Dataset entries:
- - - - - - -

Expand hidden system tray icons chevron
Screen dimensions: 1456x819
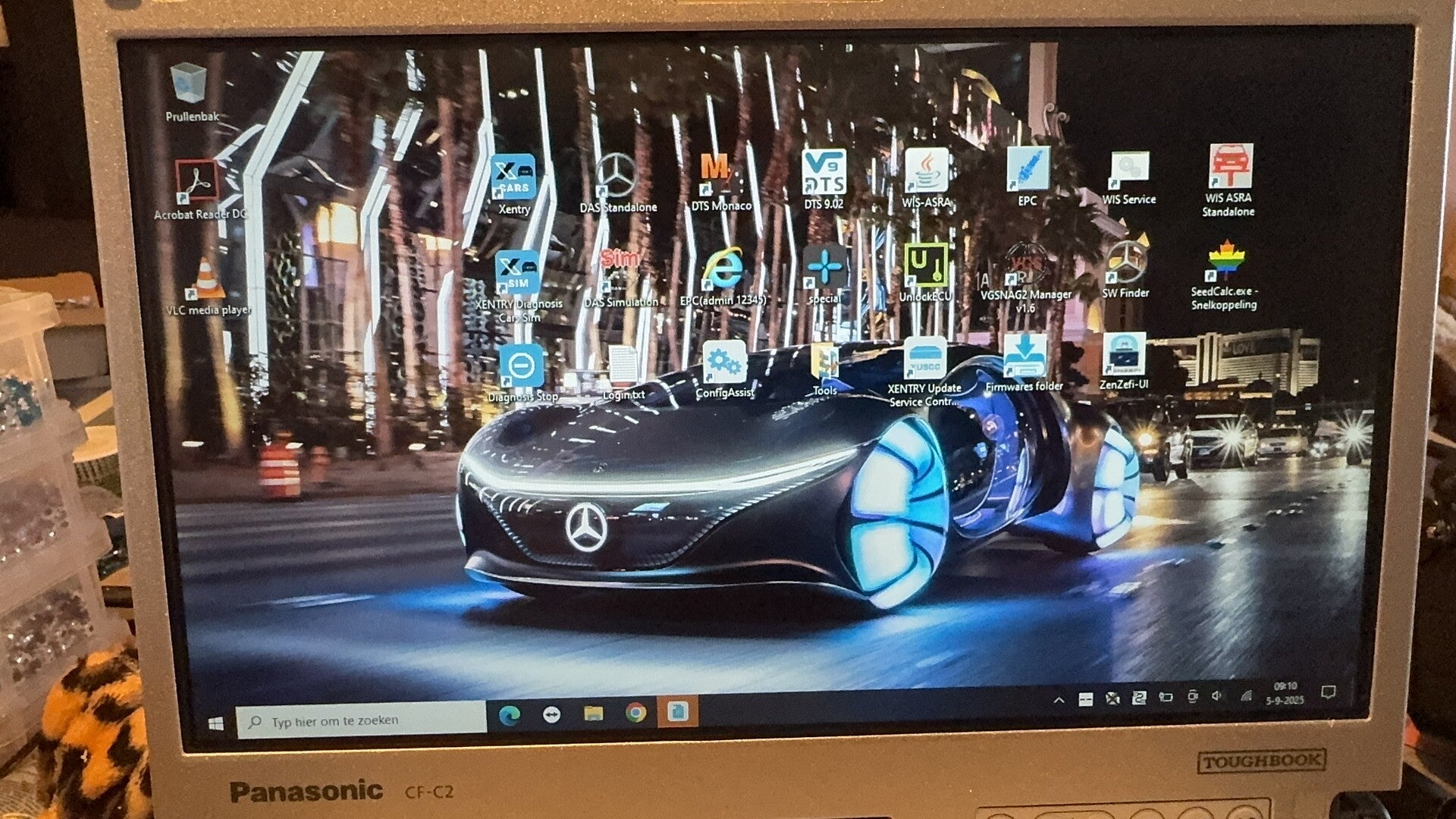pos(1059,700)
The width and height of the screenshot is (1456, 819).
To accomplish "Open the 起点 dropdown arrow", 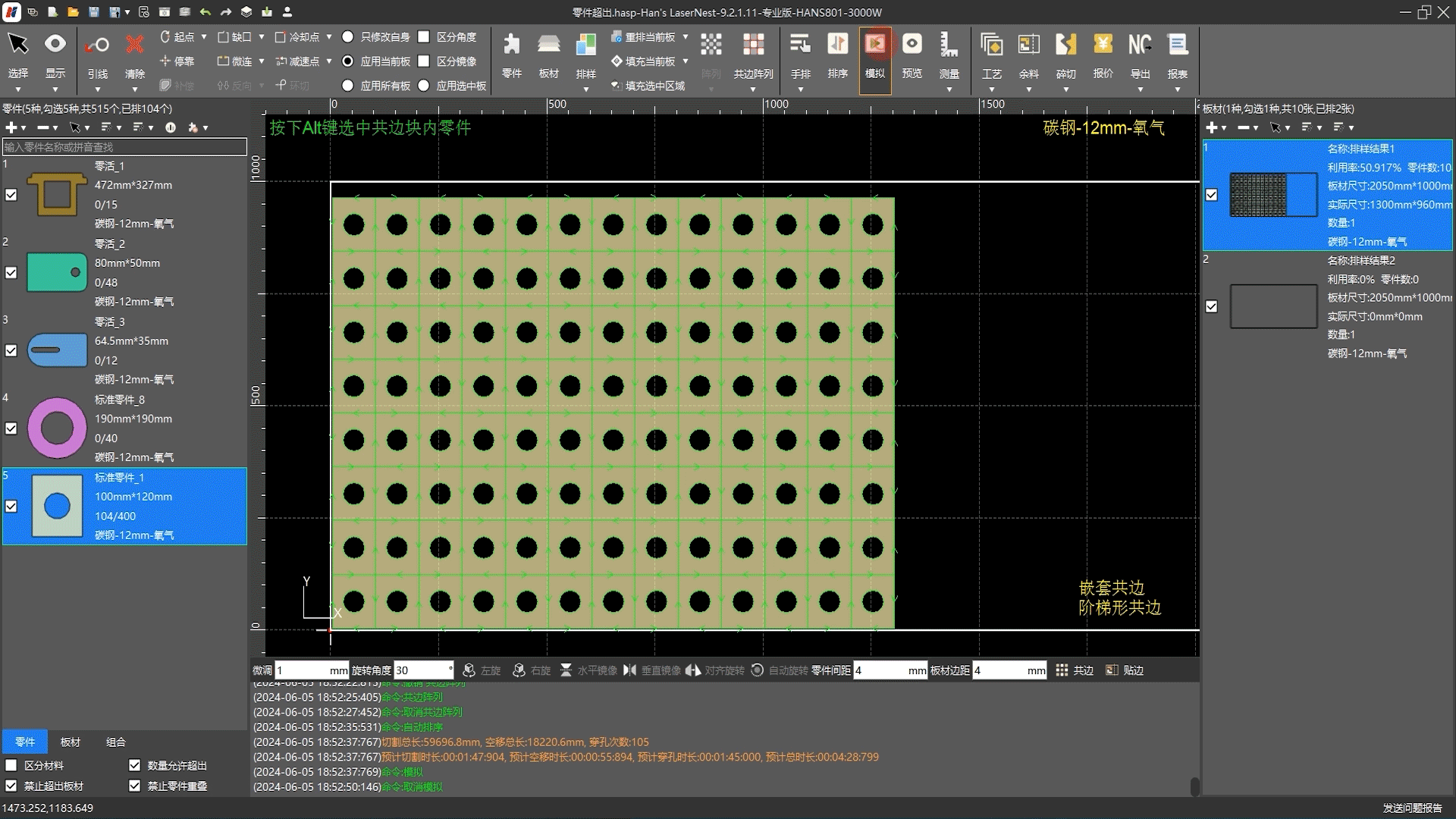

- - - - - - -

*What you should do*:
The required output is every line from the one containing "Screen dimensions: 1456x819" through the last line of the data above, restated exactly and without pictures.

*Written response*:
Screen dimensions: 1456x819
pos(1059,700)
The width and height of the screenshot is (1456, 819).
To accomplish "Open the 起点 dropdown arrow", 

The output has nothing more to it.